Many providers are seeing changes to their workforce during the pandemic. Hospitals are recruiting additional healthcare professionals; nursing homes are relying more heavily on agency staff as employees become ill or do not show up for work. CMS has changed rules, allowing expanded types of providers to order tests and perform other tasks. An increased number of students or volunteers are also being used.
With these workforce changes, HIPAA training must continue. The HIPAA privacy and security rule remain in place during the pandemic. OCR enforcement remains active. HIPAA requires providers to train their workforce on HIPAA requirements. Workforce means “employees, volunteers, trainees, and other persons whose conduct, in the performance of work for a covered entity or business associate, is under the direct control of such covered entity or business associate, whether or not they are paid by the covered entity or business associate.” 45 CFR 160.103
HIPAA training reminders:
- Covered entities should routinely evaluate who is working on their behalf and determine who is included in their workforce (and needs training).
- The Privacy Rule requires covered entities to train all workforce members on policies and procedures related to PHI, as necessary and appropriate for the workforce members to carry out their functions. 45 CFR 164.530(b)

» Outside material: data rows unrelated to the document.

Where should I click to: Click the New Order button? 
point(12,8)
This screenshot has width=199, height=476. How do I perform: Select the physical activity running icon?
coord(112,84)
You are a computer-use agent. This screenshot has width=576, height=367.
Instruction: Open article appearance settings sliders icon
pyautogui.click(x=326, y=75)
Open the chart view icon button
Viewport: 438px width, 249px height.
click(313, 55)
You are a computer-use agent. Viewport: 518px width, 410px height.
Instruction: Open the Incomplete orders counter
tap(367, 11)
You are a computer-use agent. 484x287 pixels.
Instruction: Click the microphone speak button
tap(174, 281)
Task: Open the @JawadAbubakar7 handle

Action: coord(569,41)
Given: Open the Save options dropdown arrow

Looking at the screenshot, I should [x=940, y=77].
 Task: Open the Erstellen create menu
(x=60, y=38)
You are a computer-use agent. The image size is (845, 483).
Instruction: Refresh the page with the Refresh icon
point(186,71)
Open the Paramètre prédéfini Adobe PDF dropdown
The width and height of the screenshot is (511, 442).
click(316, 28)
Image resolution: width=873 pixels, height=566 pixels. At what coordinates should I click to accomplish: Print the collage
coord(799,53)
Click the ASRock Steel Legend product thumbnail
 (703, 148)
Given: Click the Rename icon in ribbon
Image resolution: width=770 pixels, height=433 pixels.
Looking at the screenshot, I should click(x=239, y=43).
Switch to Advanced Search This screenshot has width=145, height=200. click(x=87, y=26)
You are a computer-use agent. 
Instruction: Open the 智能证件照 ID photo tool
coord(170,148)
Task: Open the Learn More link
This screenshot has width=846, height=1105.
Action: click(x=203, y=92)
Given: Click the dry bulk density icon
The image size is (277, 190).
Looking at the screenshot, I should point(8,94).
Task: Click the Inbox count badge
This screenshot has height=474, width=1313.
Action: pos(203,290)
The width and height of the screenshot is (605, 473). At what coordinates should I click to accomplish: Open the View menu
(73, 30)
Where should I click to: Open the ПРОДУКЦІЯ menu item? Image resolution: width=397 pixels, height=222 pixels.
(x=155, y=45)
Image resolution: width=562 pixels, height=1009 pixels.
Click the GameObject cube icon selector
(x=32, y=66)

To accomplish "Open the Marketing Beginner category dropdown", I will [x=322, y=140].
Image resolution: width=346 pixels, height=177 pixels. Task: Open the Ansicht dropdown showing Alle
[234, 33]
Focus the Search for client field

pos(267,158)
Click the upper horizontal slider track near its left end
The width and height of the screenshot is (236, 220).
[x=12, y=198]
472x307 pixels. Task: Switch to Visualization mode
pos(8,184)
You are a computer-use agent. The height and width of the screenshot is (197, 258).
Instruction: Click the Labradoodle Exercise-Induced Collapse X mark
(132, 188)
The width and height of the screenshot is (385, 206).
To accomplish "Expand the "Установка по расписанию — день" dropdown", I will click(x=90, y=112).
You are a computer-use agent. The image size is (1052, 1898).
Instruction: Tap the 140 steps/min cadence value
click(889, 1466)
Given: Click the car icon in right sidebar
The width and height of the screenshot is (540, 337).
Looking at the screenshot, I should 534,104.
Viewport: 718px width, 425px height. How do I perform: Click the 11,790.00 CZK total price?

- The Security Rule requires covered entities to: “implement a security awareness and training program for all members of its workforce (including management)” 45 CFR 164.308(a)(5)
- Workforce members should also be trained to recognize breaches, how to report them internally, and who to report them to.
- All workforce member should be trained on appropriate social media use (this is especially important during a national emergency).